The ruling comes after the FDA union brought a judicial review over the prime minister’s decision last year to overrule the findings of his then adviser on ministerial standards over the home secretary’s conduct.
An investigation by Sir Alex Allan, the independent adviser, found that “her approach on occasions has amounted to behaviour that can be described as bullying in terms of the impact felt by individuals”.
It concluded Ms Patel’s behaviour was in breach of the ministerial code “even if unintentionally”.
But in a move that resulted in Sir Alex’s resignation, Mr Johnson, the ultimate arbiter of the ministerial code, said the home secretary was “unaware” of the impact she had and he was “reassured” she was “sorry for inadvertently upsetting” individuals.
After “weighing up all the factors”, he concluded the code had not been breached.
In a hearing last month, lawyers for the FDA argued Mr Johnson “misinterpreted” the term “bullying” in the ministerial code when deciding if Ms Patel’s treatment of civil servants breached its standards. They alleged he made a “misdirection of law” in reaching his decision.
But delivering a ruling on Monday, Lord Justice Lewis concluded that the prime minister had not misdirected himself as to the provisions in the ministerial code when reaching his decision.
The judge, sitting with Ms Justice Steyn, said: “The question for this court is whether the prime minister proceeded on the basis that conduct would not fall within the description of bullying within paragraph 1.2 of the ministerial code if the person concerned was unaware of, or did not intend, the harm or offence caused.
“Reading the statement [made by Mr Johnson] as a whole, and in context, we do not consider that the prime minister misdirected himself in that way.”
Despite the case being dismissed, the FDA general secretary Dave Penman said the judgement was an “important step forward in the battle to ensure that ministers are held to account for their behaviour in the workplace”.
He added: “The court has also determined that while the prime minister is the ultimate arbiter of the code, this does not mean that he can give any interpretation he chooses of the words in it.

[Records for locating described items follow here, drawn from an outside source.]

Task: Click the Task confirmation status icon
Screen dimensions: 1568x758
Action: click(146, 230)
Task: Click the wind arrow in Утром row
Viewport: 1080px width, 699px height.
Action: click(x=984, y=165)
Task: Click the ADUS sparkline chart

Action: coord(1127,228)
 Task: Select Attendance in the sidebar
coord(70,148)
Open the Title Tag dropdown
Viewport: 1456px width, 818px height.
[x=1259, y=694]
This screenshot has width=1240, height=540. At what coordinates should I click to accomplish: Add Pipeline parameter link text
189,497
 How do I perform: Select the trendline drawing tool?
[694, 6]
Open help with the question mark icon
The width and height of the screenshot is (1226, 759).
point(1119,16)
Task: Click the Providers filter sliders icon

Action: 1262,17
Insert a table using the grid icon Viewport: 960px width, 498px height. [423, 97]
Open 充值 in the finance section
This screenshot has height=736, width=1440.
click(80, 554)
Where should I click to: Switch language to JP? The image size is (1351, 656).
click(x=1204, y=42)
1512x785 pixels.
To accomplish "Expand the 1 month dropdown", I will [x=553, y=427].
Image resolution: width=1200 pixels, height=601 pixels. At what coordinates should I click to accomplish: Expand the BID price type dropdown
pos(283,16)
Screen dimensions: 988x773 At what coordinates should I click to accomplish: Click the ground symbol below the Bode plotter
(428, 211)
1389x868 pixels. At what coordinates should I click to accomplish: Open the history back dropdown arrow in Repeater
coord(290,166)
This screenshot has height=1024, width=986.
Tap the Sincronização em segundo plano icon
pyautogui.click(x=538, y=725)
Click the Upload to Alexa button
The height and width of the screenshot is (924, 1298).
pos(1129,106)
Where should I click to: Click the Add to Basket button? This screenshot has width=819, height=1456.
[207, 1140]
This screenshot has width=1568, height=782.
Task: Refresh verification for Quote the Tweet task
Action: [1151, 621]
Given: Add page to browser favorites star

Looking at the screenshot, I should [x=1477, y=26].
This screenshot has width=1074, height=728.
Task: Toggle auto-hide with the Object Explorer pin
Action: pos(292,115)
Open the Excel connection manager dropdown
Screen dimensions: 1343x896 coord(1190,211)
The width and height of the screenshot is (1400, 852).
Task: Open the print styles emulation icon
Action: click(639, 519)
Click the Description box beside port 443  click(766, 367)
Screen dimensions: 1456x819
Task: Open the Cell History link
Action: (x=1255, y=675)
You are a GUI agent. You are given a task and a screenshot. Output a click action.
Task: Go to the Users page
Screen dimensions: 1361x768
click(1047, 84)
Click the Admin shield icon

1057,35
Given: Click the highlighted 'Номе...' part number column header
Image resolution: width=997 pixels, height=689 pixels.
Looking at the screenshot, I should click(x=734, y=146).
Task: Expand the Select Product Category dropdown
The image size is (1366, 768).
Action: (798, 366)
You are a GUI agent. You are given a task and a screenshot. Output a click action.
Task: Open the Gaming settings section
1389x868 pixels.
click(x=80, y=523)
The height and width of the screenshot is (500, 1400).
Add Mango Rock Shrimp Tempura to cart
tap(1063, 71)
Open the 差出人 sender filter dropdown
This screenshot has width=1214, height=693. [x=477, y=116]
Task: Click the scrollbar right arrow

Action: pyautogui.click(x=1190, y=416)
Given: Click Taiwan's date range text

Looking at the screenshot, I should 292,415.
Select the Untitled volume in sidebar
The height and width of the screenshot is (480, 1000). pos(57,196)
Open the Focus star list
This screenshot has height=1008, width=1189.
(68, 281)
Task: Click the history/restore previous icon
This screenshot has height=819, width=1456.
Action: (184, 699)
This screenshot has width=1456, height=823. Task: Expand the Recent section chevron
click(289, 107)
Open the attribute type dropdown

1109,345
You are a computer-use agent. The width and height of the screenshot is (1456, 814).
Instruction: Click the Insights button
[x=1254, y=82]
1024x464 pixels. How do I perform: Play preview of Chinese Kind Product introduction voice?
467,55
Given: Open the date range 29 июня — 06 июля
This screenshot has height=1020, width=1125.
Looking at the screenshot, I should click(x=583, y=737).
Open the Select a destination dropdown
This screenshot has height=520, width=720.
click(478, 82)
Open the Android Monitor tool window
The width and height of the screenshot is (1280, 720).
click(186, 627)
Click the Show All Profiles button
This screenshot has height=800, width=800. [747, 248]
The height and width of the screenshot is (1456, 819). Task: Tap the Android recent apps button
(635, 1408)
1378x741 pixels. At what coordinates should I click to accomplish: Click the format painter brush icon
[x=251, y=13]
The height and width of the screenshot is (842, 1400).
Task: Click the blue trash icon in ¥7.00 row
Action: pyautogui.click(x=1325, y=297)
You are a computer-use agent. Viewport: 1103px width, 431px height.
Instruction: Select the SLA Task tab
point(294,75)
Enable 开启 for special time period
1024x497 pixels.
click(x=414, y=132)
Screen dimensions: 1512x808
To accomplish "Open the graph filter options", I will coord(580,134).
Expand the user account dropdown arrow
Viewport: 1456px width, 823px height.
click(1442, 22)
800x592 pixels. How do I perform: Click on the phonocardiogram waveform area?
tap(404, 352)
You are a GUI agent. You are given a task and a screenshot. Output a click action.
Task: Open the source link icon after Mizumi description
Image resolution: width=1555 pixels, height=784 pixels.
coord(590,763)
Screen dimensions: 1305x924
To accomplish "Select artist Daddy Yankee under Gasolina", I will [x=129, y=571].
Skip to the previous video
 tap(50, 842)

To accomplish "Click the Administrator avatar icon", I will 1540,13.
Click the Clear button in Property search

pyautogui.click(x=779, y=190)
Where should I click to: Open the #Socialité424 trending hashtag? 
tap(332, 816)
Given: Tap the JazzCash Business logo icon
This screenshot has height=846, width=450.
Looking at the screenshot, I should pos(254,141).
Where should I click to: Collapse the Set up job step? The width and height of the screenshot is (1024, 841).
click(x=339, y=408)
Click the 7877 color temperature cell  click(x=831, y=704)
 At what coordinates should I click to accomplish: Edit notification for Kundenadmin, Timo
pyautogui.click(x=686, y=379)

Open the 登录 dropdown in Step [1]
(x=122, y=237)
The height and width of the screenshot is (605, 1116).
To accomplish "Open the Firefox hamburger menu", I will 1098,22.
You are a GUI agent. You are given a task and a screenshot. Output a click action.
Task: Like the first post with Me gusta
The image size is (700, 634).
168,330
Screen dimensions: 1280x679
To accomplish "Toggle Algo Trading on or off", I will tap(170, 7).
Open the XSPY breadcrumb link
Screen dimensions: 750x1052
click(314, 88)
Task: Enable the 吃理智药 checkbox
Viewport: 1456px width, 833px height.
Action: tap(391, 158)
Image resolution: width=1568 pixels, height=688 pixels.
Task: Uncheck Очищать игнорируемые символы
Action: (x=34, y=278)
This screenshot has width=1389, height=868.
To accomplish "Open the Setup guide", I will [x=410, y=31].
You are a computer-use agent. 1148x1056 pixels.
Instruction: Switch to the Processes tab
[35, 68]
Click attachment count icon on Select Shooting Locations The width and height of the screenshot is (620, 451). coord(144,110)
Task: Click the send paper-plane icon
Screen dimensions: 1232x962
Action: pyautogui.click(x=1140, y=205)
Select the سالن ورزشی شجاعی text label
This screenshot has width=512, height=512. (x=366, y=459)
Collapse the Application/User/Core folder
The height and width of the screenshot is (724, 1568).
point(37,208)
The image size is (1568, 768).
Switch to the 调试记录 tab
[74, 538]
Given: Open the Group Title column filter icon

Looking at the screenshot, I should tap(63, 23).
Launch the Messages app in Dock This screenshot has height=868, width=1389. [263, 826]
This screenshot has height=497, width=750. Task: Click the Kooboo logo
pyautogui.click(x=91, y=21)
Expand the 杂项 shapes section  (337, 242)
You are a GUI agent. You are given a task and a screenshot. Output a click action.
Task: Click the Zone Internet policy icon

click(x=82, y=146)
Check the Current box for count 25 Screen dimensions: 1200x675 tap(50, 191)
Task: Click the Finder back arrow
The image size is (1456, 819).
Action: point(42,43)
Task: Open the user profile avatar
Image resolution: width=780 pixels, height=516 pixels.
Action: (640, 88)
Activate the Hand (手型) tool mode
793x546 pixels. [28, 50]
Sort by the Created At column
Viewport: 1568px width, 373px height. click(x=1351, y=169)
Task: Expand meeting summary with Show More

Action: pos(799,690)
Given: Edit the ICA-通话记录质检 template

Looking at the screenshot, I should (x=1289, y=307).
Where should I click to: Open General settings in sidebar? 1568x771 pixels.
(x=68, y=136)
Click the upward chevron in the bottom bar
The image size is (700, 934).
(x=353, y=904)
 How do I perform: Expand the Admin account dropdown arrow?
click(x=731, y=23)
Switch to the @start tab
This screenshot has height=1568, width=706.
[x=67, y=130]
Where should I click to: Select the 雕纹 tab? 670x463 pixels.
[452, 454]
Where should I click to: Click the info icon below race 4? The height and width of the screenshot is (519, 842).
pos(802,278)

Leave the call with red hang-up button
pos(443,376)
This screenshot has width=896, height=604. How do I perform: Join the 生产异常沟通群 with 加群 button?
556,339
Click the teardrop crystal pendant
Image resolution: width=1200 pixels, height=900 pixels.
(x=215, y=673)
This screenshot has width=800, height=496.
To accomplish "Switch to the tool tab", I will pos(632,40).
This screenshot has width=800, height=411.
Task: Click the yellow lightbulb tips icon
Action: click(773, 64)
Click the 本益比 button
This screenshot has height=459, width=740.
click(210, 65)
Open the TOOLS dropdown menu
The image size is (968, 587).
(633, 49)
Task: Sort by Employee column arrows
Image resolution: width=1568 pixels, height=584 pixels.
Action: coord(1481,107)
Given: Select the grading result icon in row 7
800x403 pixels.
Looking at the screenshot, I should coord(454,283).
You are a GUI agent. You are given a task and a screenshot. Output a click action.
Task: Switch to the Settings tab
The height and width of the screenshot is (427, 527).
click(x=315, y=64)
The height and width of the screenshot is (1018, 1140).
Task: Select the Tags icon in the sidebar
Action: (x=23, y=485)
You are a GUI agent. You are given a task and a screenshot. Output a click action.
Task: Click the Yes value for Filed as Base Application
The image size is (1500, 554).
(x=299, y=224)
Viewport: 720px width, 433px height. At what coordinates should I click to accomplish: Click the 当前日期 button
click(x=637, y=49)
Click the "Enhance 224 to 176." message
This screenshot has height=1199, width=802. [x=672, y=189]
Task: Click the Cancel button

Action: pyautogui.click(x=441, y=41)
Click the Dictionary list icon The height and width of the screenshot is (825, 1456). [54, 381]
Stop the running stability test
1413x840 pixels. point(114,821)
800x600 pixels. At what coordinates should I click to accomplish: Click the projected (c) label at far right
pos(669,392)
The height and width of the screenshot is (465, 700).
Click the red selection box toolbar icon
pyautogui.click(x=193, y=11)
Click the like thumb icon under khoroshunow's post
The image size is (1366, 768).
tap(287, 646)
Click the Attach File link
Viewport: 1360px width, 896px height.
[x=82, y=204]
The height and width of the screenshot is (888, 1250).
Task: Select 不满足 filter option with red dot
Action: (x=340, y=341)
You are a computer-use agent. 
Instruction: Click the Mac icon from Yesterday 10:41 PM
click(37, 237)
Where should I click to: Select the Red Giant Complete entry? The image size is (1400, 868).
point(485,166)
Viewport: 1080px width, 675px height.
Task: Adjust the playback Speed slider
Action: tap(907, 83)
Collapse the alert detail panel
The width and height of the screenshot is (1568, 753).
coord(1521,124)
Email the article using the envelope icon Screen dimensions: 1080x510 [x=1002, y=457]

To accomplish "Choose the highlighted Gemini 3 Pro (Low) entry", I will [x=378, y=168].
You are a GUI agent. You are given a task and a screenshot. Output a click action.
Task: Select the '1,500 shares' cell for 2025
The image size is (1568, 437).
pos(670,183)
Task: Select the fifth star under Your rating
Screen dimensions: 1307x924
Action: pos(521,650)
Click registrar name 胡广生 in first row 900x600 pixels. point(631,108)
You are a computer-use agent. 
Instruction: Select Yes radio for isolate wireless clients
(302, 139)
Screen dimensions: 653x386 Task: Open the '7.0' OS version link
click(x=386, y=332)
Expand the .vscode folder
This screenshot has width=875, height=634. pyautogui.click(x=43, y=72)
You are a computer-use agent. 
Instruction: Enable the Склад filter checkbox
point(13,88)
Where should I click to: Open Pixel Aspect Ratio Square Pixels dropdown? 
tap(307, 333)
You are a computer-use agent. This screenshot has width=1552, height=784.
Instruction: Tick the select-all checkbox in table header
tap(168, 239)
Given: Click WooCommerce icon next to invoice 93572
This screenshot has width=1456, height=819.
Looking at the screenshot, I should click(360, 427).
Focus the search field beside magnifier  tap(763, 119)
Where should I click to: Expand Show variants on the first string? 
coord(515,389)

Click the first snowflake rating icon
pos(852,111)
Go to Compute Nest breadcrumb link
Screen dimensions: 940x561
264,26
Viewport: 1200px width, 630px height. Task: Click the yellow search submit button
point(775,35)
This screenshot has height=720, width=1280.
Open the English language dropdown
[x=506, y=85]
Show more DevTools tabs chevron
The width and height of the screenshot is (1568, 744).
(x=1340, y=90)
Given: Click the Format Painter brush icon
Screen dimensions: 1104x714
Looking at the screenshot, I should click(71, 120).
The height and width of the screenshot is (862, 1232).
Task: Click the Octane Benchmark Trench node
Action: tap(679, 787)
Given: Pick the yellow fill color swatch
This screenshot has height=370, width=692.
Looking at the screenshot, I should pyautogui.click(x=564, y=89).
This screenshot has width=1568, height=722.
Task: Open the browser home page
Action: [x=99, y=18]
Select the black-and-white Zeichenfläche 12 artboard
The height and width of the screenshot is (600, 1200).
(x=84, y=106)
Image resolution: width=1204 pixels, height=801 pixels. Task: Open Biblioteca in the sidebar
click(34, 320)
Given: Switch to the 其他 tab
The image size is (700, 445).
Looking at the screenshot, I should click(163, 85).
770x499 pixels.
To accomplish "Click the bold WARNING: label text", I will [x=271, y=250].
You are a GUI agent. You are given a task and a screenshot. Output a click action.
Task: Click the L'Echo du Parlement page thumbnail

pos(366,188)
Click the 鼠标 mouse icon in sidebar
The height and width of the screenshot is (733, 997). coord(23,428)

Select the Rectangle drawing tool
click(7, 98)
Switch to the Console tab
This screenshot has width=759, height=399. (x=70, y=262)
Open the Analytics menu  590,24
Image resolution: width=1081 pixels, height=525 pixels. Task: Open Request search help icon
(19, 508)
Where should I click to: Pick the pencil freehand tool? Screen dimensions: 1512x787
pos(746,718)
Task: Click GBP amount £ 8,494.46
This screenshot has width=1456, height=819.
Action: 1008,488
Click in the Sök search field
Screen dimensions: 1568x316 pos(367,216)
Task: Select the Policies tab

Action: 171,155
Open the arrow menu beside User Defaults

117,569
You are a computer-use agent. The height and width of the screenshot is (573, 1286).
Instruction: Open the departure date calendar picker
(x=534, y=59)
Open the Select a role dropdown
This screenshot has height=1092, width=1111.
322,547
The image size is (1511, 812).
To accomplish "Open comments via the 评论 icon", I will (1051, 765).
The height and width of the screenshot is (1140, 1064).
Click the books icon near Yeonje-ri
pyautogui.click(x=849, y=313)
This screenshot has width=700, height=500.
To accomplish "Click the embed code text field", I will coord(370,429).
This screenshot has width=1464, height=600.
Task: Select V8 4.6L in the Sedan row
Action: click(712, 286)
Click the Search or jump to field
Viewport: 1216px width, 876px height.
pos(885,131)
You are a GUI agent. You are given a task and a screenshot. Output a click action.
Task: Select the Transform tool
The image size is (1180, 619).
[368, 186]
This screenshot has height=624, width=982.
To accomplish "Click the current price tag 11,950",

“This is critical, as the government argued in court that the prime minister could decide what the words in the code meant, uninfluenced by external standards or definitions of bullying.
“The court rejected this argument, and aligned bullying in the code with how it is understood in workplaces across the UK. There cannot be one rule for ministers and one rule for the rest of us when it comes to bullying and harassment, and this judgment confirms that the prime minister cannot simply make up whatever definitions or standards he chooses.”